Not at the size you choose. PNG is lossless, so the rendered pixels are stored exactly — there is no JPG-style compression artifacting. The only "loss" is that the result is fixed-resolution: zoom past its native pixel size and it will blur, just like any raster. Pick a generous output size and PNG preserves every detail at and below it.

Does SVG to PNG keep transparency?

Yes. PNG supports a full alpha channel, so transparent areas of your SVG stay transparent in the PNG — which is exactly why PNG is the default here and the right pick for logos and icons that sit on colored backgrounds. JPG, by contrast, has no transparency, so converting to JPG fills the empty space with a solid background.

Why does my SVG to JPG conversion have a white background?

JPG cannot store transparency. When you rasterize a transparent SVG to JPG, the converter has to put something behind it, and that fill is typically white. If you need the transparent areas preserved, convert to PNG or WebP instead; choose JPG only when the artwork already has a solid background and you want the smallest file.

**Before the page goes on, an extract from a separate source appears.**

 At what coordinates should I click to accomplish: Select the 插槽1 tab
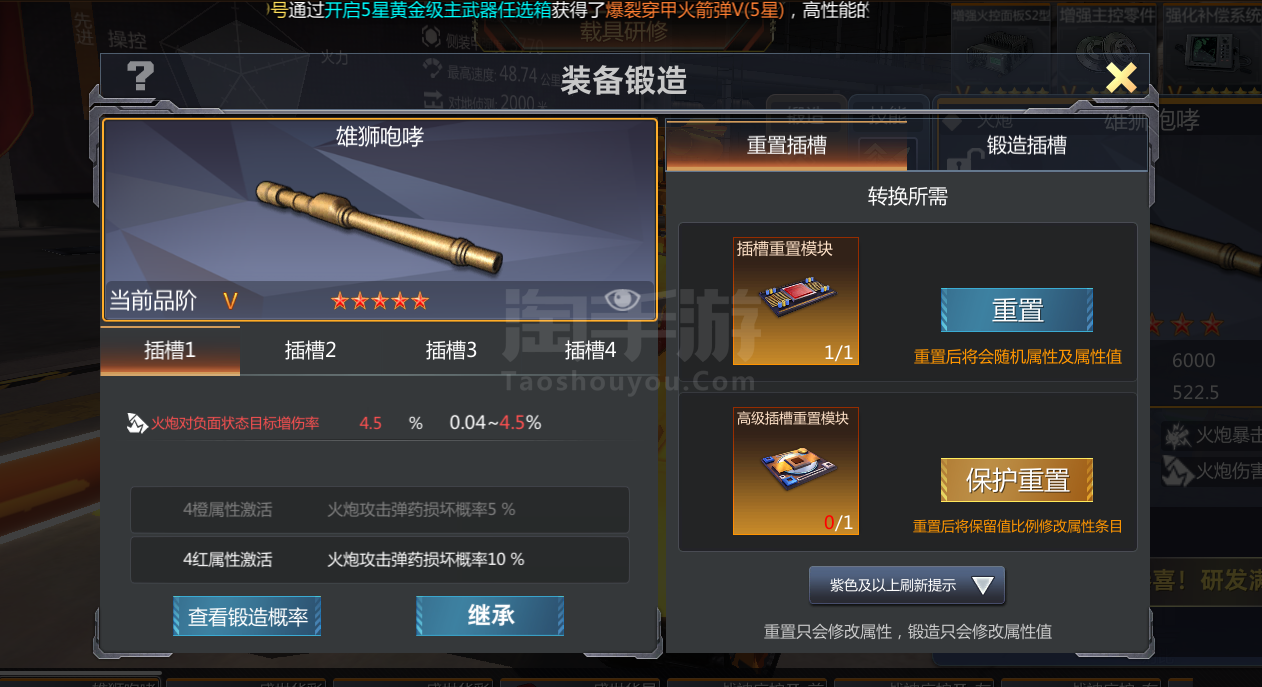tap(170, 351)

How do I turn an SVG into a favicon?

Convert to ICO. The ICO format can hold several resolutions in one file (16x16, 32x32, 48x48, and up), letting the browser and operating system select the size they need. Modern browsers also accept a PNG referenced with <link rel="icon">, so a high-resolution SVG to PNG export works as a fallback or modern alternative.

What happens to fonts and filters in my SVG when I convert?

They get flattened into the image. MDN documents that SVG can embed fonts and apply filter effects like blur and drop shadow; during rasterizing those are rendered once at your chosen resolution and become plain pixels — no longer editable as text or live effects. If a referenced font is not embedded in the file, the renderer substitutes a fallback, so embed or outline fonts in your editor before converting if precise typography matters.

Can I convert several SVG files at once?

Yes. Add multiple SVG files, pick one output format, and every file is rasterized to that target with the same quality and resolution settings. Download them individually or as a single ZIP. If you instead want to shrink an existing SVG without rasterizing it, use the SVG compressor, which strips redundant markup while keeping the file as a vector.